Work instruction:
In total, how many lines of the data contain the word "heading"? Only that number is wanted.

====== Supplied records ======

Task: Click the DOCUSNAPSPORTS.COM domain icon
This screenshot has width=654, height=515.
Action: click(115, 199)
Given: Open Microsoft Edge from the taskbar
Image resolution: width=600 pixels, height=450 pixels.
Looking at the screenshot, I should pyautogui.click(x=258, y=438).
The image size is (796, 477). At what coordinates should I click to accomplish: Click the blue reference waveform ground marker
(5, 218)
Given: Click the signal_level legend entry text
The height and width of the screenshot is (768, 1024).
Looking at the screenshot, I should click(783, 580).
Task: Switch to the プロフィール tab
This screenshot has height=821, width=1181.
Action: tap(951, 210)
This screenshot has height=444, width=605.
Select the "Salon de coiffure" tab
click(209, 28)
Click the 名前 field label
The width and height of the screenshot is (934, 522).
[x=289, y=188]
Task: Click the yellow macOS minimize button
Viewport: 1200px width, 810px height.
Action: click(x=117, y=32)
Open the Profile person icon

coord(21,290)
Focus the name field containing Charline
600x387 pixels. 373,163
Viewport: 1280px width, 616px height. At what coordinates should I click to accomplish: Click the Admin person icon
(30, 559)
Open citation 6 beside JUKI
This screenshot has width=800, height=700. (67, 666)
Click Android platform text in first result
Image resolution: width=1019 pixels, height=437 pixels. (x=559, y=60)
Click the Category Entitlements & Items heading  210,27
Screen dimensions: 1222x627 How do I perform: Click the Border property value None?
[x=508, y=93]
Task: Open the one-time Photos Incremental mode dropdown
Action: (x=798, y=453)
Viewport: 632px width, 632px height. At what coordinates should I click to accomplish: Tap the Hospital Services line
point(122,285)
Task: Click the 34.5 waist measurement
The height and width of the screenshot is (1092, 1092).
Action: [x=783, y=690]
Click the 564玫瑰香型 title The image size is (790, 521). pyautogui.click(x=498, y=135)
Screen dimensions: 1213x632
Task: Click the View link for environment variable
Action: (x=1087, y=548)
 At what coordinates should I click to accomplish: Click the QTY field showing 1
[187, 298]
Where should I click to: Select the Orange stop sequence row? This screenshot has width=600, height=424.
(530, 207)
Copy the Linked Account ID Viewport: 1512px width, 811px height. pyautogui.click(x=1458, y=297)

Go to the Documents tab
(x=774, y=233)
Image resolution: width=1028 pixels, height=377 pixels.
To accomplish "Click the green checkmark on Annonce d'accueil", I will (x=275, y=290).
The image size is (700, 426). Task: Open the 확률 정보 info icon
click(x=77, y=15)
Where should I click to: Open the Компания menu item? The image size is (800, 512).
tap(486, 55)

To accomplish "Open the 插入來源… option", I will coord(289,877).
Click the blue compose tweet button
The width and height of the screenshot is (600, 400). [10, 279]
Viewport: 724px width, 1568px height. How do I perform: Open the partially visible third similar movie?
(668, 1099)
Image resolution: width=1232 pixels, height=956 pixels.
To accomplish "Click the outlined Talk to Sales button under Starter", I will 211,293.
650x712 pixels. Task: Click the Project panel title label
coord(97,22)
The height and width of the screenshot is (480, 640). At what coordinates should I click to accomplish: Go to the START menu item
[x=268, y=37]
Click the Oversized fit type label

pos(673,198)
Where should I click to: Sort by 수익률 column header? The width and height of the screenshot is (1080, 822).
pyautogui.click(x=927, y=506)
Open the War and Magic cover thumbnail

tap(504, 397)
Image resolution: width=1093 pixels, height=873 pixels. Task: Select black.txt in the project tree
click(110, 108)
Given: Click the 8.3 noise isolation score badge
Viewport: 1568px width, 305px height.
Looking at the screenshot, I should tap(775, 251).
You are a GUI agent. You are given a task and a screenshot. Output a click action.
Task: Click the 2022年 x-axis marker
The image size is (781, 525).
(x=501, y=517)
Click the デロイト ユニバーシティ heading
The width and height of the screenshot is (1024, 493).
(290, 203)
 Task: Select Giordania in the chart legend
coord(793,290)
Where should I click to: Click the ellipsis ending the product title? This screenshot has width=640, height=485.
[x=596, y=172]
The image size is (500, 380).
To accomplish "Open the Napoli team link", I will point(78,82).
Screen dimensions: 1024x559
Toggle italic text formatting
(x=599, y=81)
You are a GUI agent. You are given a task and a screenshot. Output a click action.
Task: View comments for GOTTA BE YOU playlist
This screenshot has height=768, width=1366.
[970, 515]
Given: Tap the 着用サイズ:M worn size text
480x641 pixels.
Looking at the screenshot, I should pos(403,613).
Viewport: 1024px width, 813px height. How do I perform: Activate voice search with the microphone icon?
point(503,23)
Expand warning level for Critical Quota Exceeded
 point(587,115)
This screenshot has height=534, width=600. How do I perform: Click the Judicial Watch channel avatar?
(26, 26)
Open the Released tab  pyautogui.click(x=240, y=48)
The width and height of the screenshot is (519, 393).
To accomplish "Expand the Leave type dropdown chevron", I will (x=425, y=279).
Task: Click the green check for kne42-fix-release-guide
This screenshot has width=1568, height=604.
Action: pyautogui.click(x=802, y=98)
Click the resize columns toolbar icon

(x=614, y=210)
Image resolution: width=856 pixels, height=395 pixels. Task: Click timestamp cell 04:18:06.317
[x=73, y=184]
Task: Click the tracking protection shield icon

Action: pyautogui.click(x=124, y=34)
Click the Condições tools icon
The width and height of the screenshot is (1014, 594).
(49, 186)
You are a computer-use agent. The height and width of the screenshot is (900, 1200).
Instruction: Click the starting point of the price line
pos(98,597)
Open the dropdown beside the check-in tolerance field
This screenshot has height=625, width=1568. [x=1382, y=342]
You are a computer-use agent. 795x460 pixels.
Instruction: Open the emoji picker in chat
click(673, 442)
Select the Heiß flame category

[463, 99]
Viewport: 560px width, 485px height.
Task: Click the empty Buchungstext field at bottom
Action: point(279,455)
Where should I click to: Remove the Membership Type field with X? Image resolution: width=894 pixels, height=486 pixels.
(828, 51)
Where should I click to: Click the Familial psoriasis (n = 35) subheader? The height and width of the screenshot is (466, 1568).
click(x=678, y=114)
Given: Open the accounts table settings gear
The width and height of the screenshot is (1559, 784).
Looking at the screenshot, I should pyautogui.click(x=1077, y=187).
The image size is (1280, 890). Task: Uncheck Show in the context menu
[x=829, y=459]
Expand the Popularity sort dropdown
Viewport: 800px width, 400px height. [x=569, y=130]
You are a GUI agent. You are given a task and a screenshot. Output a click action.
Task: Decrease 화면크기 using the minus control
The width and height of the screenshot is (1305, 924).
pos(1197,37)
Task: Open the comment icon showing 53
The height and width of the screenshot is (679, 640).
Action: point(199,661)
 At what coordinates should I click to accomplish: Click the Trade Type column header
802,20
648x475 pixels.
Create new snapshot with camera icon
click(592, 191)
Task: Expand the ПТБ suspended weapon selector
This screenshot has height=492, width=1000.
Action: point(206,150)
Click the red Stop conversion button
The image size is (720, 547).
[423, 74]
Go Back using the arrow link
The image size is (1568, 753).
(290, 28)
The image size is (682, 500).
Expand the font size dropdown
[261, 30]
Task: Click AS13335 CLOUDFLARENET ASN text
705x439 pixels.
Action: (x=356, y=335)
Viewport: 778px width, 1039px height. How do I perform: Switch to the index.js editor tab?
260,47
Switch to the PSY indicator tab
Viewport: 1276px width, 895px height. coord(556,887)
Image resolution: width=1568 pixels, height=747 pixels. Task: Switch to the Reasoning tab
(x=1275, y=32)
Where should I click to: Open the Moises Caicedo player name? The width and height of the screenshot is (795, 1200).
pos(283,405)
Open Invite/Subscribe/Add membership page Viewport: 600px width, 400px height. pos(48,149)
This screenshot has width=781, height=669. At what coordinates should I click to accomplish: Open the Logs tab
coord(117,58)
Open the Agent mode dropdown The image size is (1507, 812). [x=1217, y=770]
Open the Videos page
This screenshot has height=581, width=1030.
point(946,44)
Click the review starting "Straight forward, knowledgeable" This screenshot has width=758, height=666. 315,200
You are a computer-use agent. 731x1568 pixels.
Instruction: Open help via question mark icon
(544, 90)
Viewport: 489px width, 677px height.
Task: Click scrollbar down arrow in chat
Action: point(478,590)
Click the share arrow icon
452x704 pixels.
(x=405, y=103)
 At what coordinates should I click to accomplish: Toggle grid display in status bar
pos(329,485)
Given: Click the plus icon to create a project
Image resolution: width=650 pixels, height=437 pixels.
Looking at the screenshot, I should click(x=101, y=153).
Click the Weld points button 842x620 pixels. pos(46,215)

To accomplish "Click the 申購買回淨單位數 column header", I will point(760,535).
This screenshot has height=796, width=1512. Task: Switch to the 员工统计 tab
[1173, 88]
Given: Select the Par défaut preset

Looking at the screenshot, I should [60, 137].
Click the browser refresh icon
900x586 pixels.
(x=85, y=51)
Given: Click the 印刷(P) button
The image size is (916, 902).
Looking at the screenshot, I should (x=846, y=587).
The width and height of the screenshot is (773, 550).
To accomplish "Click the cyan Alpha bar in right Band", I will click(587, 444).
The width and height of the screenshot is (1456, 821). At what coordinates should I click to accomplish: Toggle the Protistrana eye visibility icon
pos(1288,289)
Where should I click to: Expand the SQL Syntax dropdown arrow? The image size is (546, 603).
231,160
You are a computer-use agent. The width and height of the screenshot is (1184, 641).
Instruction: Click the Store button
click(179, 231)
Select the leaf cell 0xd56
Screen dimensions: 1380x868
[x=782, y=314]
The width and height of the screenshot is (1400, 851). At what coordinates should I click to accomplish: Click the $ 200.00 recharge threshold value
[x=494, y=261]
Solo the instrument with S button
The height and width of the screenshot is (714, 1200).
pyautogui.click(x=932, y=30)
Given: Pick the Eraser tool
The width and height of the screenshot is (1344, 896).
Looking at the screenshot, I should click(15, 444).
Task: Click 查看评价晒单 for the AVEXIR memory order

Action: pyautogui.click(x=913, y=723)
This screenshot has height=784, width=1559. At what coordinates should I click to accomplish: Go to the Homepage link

======

Finished exercise:
2